Saved entries
■ ■ ■ ■ ■
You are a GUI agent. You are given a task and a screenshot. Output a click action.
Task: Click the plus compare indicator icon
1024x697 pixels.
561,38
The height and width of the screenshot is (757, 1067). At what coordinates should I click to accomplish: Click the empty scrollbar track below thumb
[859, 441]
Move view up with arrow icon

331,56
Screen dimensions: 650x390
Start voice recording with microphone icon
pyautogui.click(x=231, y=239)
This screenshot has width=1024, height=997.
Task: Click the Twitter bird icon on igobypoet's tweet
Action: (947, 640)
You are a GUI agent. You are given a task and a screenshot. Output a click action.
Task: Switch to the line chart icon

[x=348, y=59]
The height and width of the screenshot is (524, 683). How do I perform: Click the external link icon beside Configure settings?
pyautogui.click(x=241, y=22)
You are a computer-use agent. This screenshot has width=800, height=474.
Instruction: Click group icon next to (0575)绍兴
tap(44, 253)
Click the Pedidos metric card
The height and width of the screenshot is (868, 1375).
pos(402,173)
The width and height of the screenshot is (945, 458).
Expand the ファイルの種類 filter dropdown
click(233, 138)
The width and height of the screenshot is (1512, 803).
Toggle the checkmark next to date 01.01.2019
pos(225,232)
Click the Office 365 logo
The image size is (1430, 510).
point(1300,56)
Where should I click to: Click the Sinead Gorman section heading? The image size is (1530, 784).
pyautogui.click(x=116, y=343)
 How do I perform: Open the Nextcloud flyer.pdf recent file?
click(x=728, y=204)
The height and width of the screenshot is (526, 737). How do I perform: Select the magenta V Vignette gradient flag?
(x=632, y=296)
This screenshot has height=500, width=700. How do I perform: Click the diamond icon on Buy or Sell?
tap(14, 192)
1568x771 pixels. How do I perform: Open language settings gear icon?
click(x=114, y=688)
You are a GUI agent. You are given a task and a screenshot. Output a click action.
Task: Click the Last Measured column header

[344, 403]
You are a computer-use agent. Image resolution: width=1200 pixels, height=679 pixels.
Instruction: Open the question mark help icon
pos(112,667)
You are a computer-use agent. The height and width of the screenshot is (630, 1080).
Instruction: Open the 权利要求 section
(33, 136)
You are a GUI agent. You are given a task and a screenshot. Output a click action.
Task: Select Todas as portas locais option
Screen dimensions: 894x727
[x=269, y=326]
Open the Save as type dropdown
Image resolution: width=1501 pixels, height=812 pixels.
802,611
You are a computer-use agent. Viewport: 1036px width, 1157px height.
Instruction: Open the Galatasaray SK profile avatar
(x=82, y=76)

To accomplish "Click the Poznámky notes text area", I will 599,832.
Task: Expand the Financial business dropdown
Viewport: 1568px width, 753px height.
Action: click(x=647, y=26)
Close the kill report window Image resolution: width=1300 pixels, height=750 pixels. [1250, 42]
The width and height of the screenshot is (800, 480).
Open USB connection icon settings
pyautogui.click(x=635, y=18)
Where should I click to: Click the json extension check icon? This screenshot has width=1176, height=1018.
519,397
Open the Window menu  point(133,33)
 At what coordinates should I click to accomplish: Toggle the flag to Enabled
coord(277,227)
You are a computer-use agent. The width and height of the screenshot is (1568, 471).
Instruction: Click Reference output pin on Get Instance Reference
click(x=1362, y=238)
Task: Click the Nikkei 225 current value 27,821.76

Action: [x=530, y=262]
■ ■ ■ ■ ■
Aim of the task:
A copy of each line in the data above that holds the string "computer" is needed.

Reply:
You are a computer-use agent. This screenshot has width=800, height=474.
You are a computer-use agent. Image resolution: width=1200 pixels, height=679 pixels.
You are a computer-use agent. The height and width of the screenshot is (630, 1080).
You are a computer-use agent. Viewport: 1036px width, 1157px height.
You are a computer-use agent. The width and height of the screenshot is (1568, 471).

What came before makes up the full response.